[Available data Boundary: Start]

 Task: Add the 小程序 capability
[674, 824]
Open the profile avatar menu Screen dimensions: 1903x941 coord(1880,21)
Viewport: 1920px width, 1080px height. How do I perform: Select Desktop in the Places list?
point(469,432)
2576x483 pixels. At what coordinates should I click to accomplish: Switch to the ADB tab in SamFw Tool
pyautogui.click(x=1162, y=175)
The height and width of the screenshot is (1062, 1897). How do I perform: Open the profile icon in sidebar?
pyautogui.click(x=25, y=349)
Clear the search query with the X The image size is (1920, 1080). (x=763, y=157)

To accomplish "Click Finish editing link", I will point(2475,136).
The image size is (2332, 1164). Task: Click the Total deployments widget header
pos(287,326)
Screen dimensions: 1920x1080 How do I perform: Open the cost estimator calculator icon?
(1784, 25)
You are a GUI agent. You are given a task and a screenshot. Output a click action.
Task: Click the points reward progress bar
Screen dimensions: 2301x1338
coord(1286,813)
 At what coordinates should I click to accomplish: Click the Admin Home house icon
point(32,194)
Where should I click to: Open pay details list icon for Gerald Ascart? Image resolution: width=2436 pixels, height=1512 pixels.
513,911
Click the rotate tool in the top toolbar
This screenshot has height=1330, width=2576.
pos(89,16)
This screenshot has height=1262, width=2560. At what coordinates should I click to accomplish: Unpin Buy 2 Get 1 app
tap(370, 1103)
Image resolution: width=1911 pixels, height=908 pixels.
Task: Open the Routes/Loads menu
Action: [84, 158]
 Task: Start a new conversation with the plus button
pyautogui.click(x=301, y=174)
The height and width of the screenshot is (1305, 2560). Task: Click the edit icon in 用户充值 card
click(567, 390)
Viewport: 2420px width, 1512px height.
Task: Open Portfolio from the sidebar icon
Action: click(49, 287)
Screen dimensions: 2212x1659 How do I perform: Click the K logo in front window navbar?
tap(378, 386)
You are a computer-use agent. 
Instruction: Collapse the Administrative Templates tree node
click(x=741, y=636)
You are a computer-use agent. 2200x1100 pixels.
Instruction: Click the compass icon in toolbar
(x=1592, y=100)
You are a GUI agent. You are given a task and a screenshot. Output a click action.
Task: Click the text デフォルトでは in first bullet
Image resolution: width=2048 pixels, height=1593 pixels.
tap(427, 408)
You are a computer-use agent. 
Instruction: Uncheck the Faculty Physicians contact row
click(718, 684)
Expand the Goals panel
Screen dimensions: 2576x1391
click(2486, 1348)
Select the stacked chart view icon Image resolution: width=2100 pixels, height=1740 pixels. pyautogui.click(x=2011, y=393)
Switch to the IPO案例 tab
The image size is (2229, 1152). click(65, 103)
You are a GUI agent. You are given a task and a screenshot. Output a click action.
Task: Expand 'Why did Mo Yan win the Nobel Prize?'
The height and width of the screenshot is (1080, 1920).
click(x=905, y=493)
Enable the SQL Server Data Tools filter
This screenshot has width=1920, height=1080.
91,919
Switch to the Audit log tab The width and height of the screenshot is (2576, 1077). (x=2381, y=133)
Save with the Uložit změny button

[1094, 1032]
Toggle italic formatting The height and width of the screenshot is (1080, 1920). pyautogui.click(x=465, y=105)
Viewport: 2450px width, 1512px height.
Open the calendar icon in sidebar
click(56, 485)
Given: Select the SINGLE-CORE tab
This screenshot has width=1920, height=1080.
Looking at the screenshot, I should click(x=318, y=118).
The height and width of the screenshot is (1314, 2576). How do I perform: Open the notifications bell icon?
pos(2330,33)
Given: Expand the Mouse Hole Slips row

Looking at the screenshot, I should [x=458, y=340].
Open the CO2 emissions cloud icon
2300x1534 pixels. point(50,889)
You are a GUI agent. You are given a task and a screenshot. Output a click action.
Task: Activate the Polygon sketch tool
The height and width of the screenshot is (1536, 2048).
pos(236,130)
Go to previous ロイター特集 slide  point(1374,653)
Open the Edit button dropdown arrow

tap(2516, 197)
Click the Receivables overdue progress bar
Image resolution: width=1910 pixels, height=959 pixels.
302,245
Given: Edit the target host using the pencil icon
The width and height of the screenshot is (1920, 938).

[Available data Boundary: End]

Problem details: In full and exactly as written, repeat the data.

Result of the task:
 Task: Add the 小程序 capability
[674, 824]
Open the profile avatar menu Screen dimensions: 1903x941 coord(1880,21)
Viewport: 1920px width, 1080px height. How do I perform: Select Desktop in the Places list?
point(469,432)
2576x483 pixels. At what coordinates should I click to accomplish: Switch to the ADB tab in SamFw Tool
pyautogui.click(x=1162, y=175)
The height and width of the screenshot is (1062, 1897). How do I perform: Open the profile icon in sidebar?
pyautogui.click(x=25, y=349)
Clear the search query with the X The image size is (1920, 1080). (x=763, y=157)

To accomplish "Click Finish editing link", I will point(2475,136).
The image size is (2332, 1164). Task: Click the Total deployments widget header
pos(287,326)
Screen dimensions: 1920x1080 How do I perform: Open the cost estimator calculator icon?
(1784, 25)
You are a GUI agent. You are given a task and a screenshot. Output a click action.
Task: Click the points reward progress bar
Screen dimensions: 2301x1338
coord(1286,813)
 At what coordinates should I click to accomplish: Click the Admin Home house icon
point(32,194)
Where should I click to: Open pay details list icon for Gerald Ascart? Image resolution: width=2436 pixels, height=1512 pixels.
513,911
Click the rotate tool in the top toolbar
This screenshot has height=1330, width=2576.
pos(89,16)
This screenshot has height=1262, width=2560. At what coordinates should I click to accomplish: Unpin Buy 2 Get 1 app
tap(370, 1103)
Image resolution: width=1911 pixels, height=908 pixels.
Task: Open the Routes/Loads menu
Action: [84, 158]
 Task: Start a new conversation with the plus button
pyautogui.click(x=301, y=174)
The height and width of the screenshot is (1305, 2560). Task: Click the edit icon in 用户充值 card
click(567, 390)
Viewport: 2420px width, 1512px height.
Task: Open Portfolio from the sidebar icon
Action: click(49, 287)
Screen dimensions: 2212x1659 How do I perform: Click the K logo in front window navbar?
tap(378, 386)
You are a computer-use agent. 
Instruction: Collapse the Administrative Templates tree node
click(x=741, y=636)
You are a computer-use agent. 2200x1100 pixels.
Instruction: Click the compass icon in toolbar
(x=1592, y=100)
You are a GUI agent. You are given a task and a screenshot. Output a click action.
Task: Click the text デフォルトでは in first bullet
Image resolution: width=2048 pixels, height=1593 pixels.
tap(427, 408)
You are a computer-use agent. 
Instruction: Uncheck the Faculty Physicians contact row
click(718, 684)
Expand the Goals panel
Screen dimensions: 2576x1391
click(2486, 1348)
Select the stacked chart view icon Image resolution: width=2100 pixels, height=1740 pixels. pyautogui.click(x=2011, y=393)
Switch to the IPO案例 tab
The image size is (2229, 1152). click(65, 103)
You are a GUI agent. You are given a task and a screenshot. Output a click action.
Task: Expand 'Why did Mo Yan win the Nobel Prize?'
The height and width of the screenshot is (1080, 1920).
click(x=905, y=493)
Enable the SQL Server Data Tools filter
This screenshot has width=1920, height=1080.
91,919
Switch to the Audit log tab The width and height of the screenshot is (2576, 1077). (x=2381, y=133)
Save with the Uložit změny button

[1094, 1032]
Toggle italic formatting The height and width of the screenshot is (1080, 1920). pyautogui.click(x=465, y=105)
Viewport: 2450px width, 1512px height.
Open the calendar icon in sidebar
click(56, 485)
Given: Select the SINGLE-CORE tab
This screenshot has width=1920, height=1080.
Looking at the screenshot, I should click(x=318, y=118).
The height and width of the screenshot is (1314, 2576). How do I perform: Open the notifications bell icon?
pos(2330,33)
Given: Expand the Mouse Hole Slips row

Looking at the screenshot, I should [x=458, y=340].
Open the CO2 emissions cloud icon
2300x1534 pixels. point(50,889)
You are a GUI agent. You are given a task and a screenshot. Output a click action.
Task: Activate the Polygon sketch tool
The height and width of the screenshot is (1536, 2048).
pos(236,130)
Go to previous ロイター特集 slide  point(1374,653)
Open the Edit button dropdown arrow

tap(2516, 197)
Click the Receivables overdue progress bar
Image resolution: width=1910 pixels, height=959 pixels.
302,245
Given: Edit the target host using the pencil icon
The width and height of the screenshot is (1920, 938).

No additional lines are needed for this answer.